Donald Trump, Pennsylvania’da bir ekonomik konferans sırasında gündemi göç tartışmasına çevirerek, “Afganistan, Haiti, Somali ve benzeri ‘bok çukuru’ ülkelerden gelen göçmenleri kabul etmeyi durdurduğumuzu” söyledi. Kalabalıktan birinin “shithole!” bağırması üzerine Trump gülerek, “Onu ben söylemedim, sen söyledin” ifadelerini kullandı.

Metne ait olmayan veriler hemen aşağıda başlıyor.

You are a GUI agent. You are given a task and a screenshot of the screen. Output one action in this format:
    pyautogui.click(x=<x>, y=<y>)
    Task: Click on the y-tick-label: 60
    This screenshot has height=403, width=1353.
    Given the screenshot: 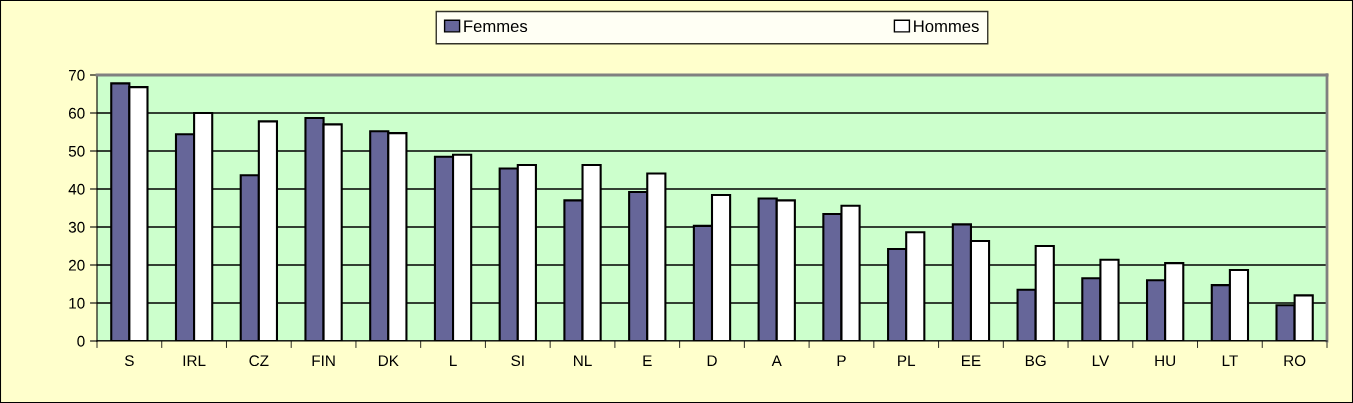 What is the action you would take?
    pyautogui.click(x=76, y=113)
    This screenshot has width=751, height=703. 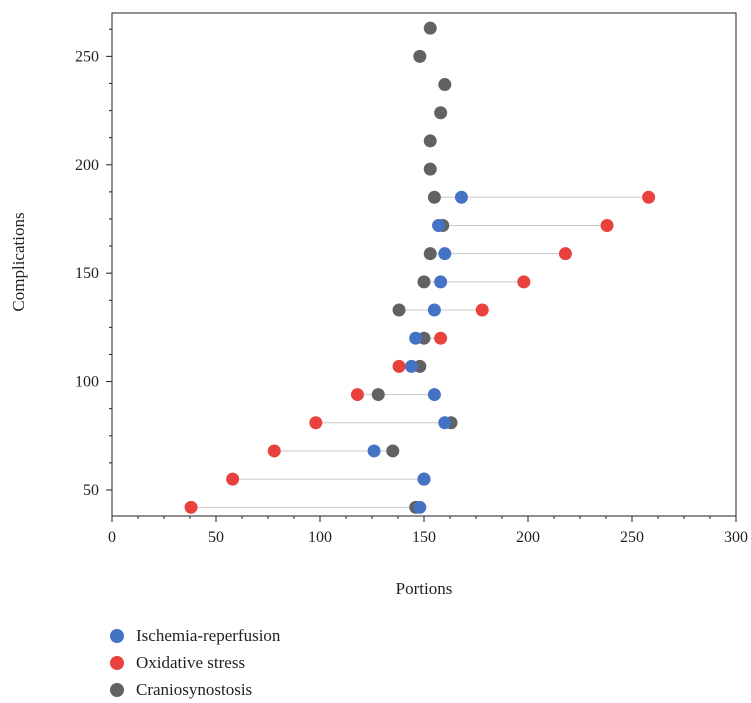 What do you see at coordinates (87, 274) in the screenshot?
I see `y-tick-label: 150` at bounding box center [87, 274].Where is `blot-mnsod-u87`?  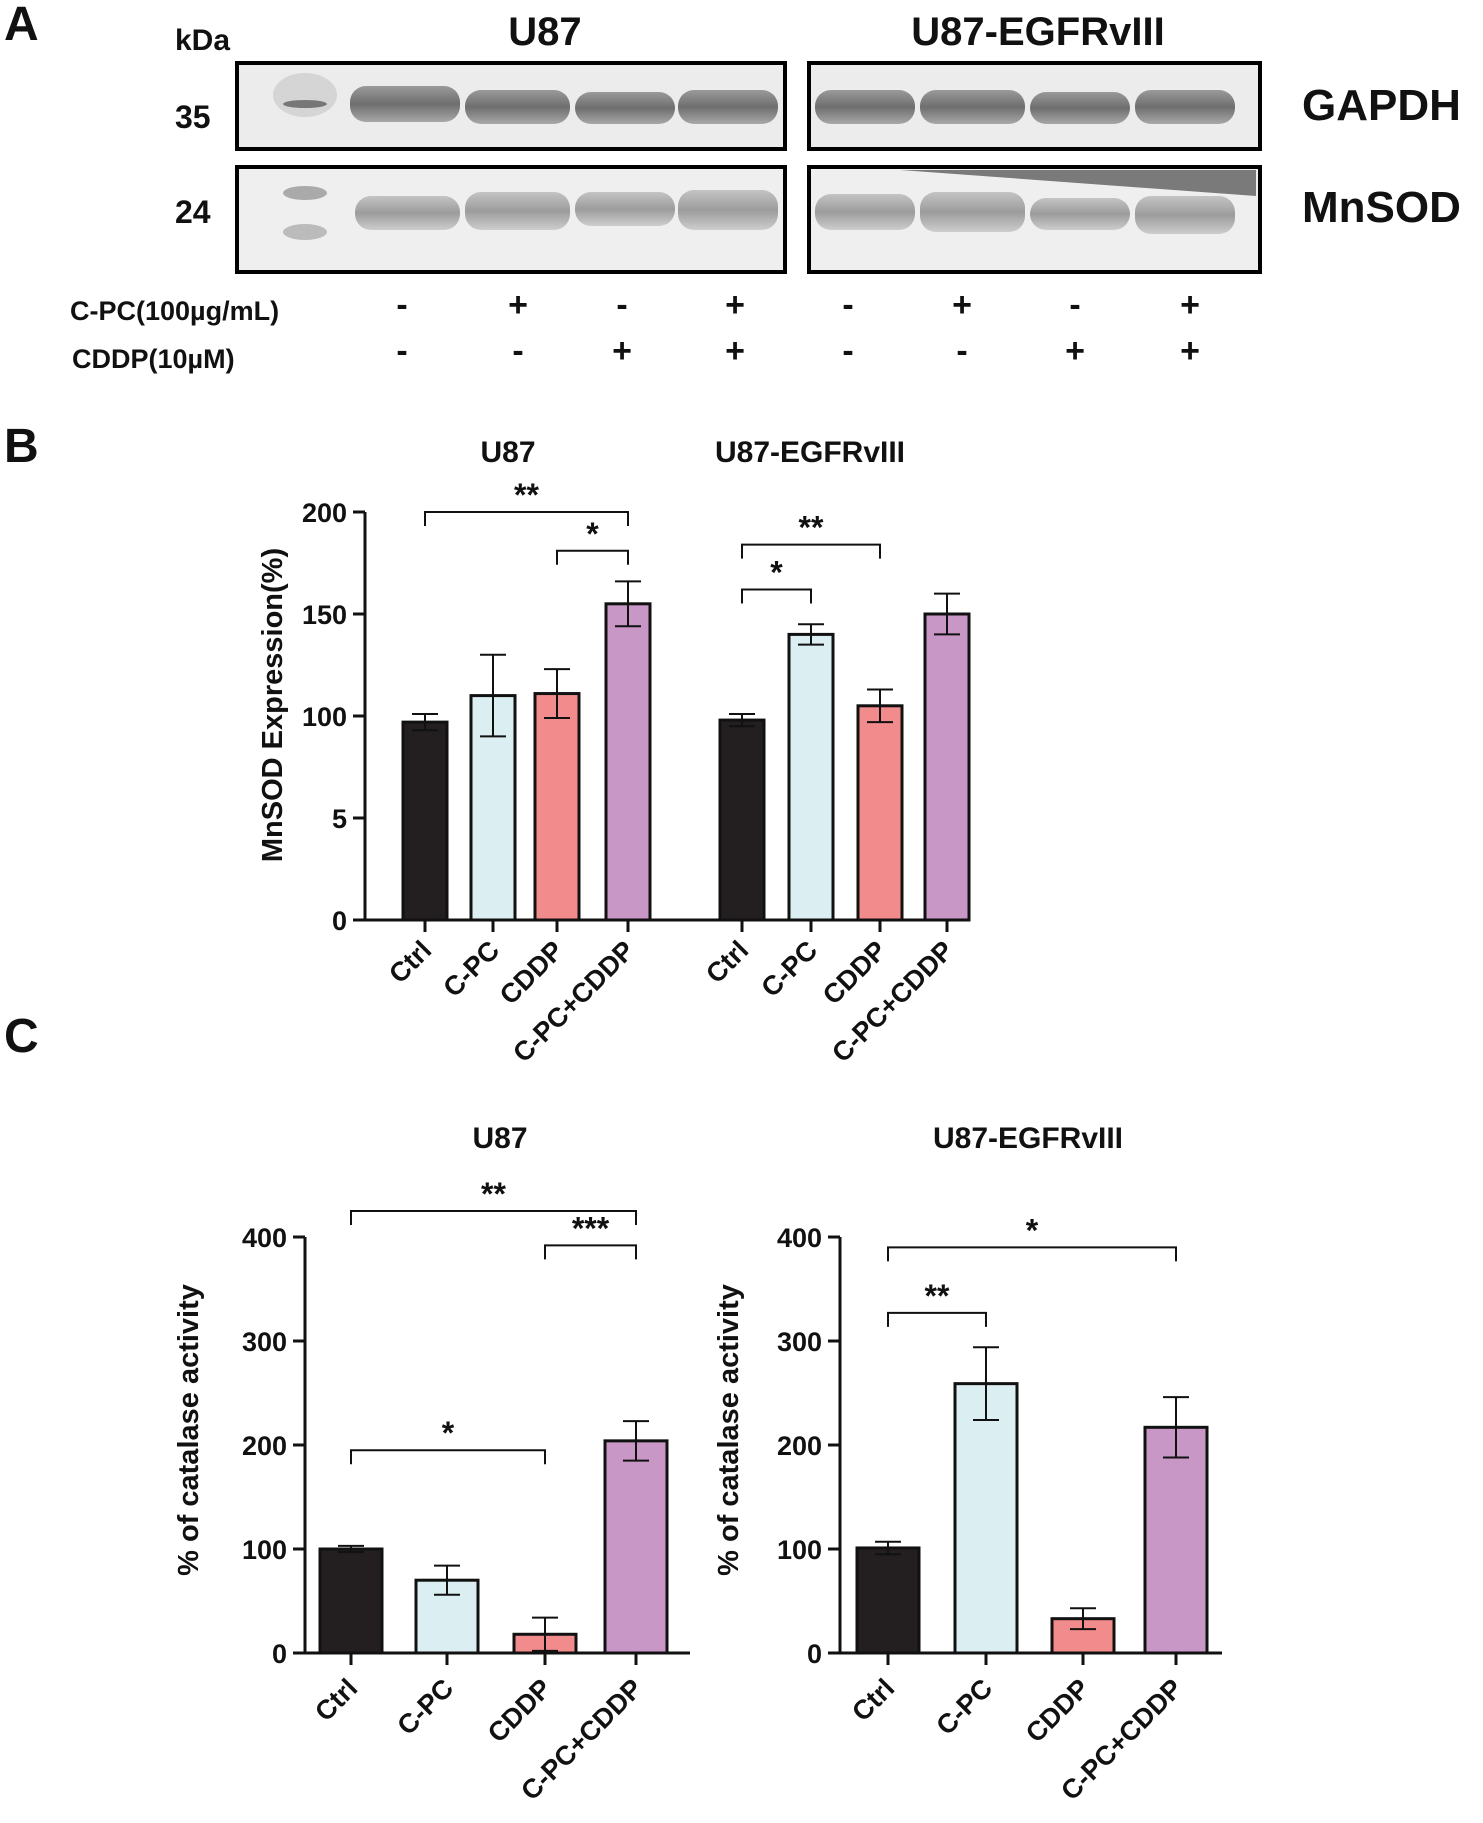
blot-mnsod-u87 is located at coordinates (511, 220).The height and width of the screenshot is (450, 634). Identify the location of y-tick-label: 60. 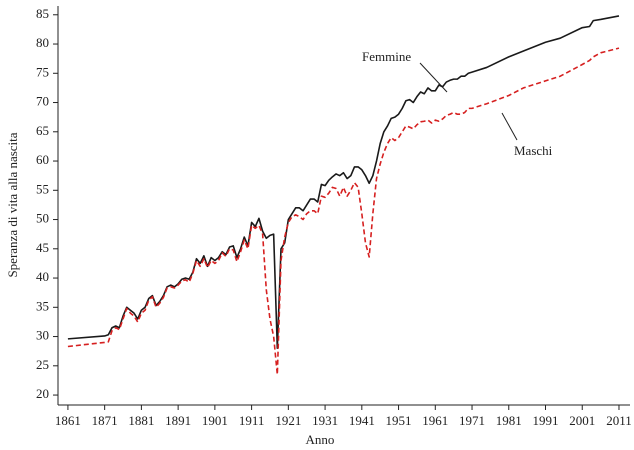
(42, 160).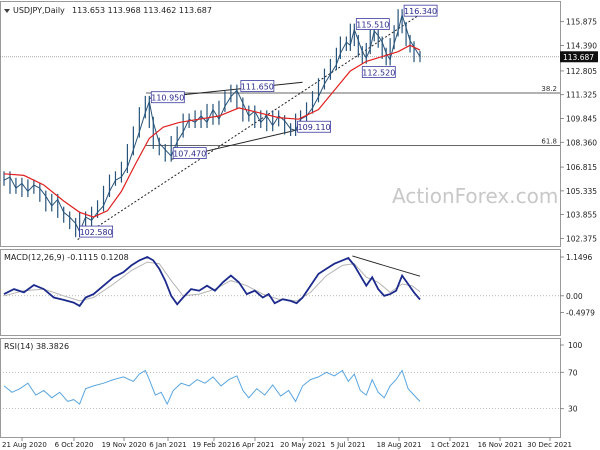 Image resolution: width=600 pixels, height=450 pixels. Describe the element at coordinates (74, 445) in the screenshot. I see `x-tick-label: 6 Oct 2020` at that location.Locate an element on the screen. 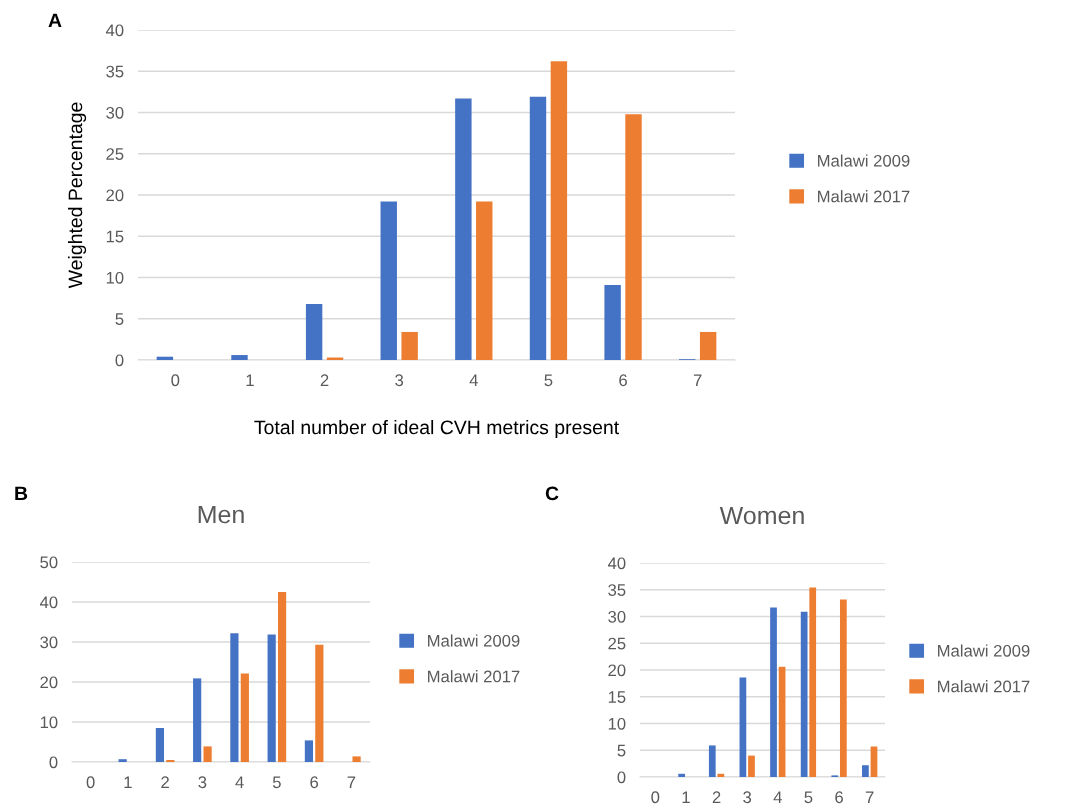 The height and width of the screenshot is (806, 1077). y-axis-title: Weighted Percentage is located at coordinates (78, 196).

Trump, daha sonra geçmişte bir grup Demokrat senatörle yaptığı gizli bir toplantıyı hatırlatarak, aynı “bok çukuru” terimini kendisi de kullandığını itiraf etti. Toplantıda “Neden biz sürekli ‘bok çukuru’ diye tabir edilen ülkelerden insan alıyoruz? Neden Norveç, İsveç ya da Danimarka gibi ülkelere bakmıyoruz?” şeklinde sorular yöneltti. Bu sorular, göçmen politikalarının adil ve dengeli olup olmadığı konusunda yeni bir tartışma başlattı.
Trump’ın bu ifadeleri ilk kez 2018’de “bok çukuru ülkeler” tartışmasıyla gündeme gelmişti. O dönemde CNN, Trump’ın Haiti ve Afrika ülkelerinden gelen göçmenleri eleştirdiğini ve Norveç gibi ülkelere daha fazla göçmen kabul etmesini istediğini raporlamıştı. 2024’teki Pennsylvania konuşması, bu tartışmanın yeniden alevlenmesine neden oldu ve uluslararası basında geniş yer buldu.
İnsan hakları savunucuları, Trump’ın sözlerini “ırkçı ve dışlayıcı” olarak nitelendirirken, Göçmenlik Dernekleri bu tür ifadelerin göçmenlerin insanlık onurunu zedelediğini belirtti. Öte yandan, bazı göçmen karşıtı gruplar ise Trump’ın “gerçekçi” bir yaklaşım sergilediğini savunarak, ülkenin sınır güvenliğinin korunması gerektiğini vurguladı.
Trump’ın açıklamaları, ABD’nin göçmen politikalarını yeniden gözden geçirme ihtiyacını gündeme getirdi. Kongre içinde bu konuyla ilgili yeni tartışmaların artması ve olası yasa tasarılarının hazırlanması bekleniyor. Ayrıca, ABD dış ilişkilerinde özellikle Norveç, İsveç ve Danimarka gibi ülkelerle iş birliğinin nasıl şekilleneceği merak konusu.
Avrupa Birliği ve Birleşmiş Milletler, Trump’ın sözlerini “olumsuz bir etki” olarak değerlendirdi ve göçmen hakları konusunda daha kapsayıcı bir yaklaşım çağrısında bulundu. Bu gelişmeler, ABD’nin dış politikasında da yankı bulabilir ve gelecekteki ikili anlaşmalara yansıyabilir.